The answer must be an exact copy of the lines from the one with "Task: Click the Next pagination button" through the final line below, with no pictures and nothing else.

=== DATA UNDER STUDY ===

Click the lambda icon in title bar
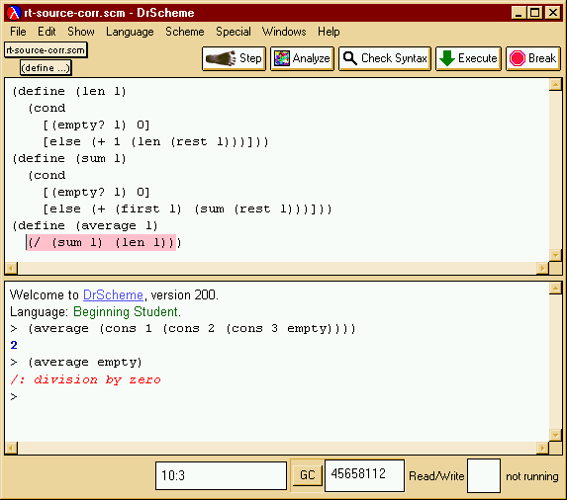Image resolution: width=567 pixels, height=500 pixels. [14, 13]
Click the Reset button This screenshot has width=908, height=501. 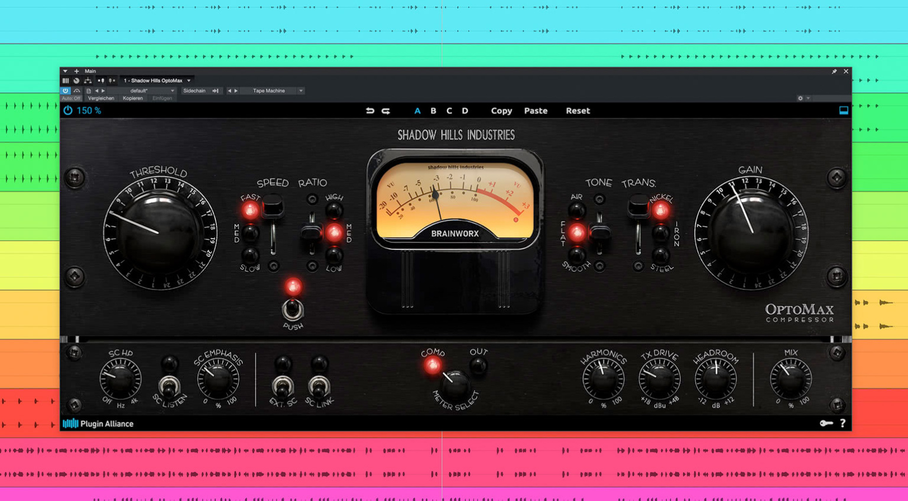(578, 110)
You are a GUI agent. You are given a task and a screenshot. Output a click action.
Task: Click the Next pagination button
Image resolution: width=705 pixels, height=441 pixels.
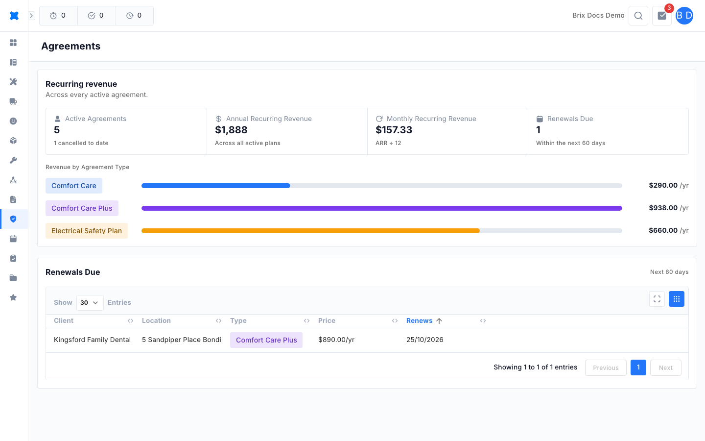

===

ANSWER BELOW:
Task: Click the Next pagination button
Image resolution: width=705 pixels, height=441 pixels.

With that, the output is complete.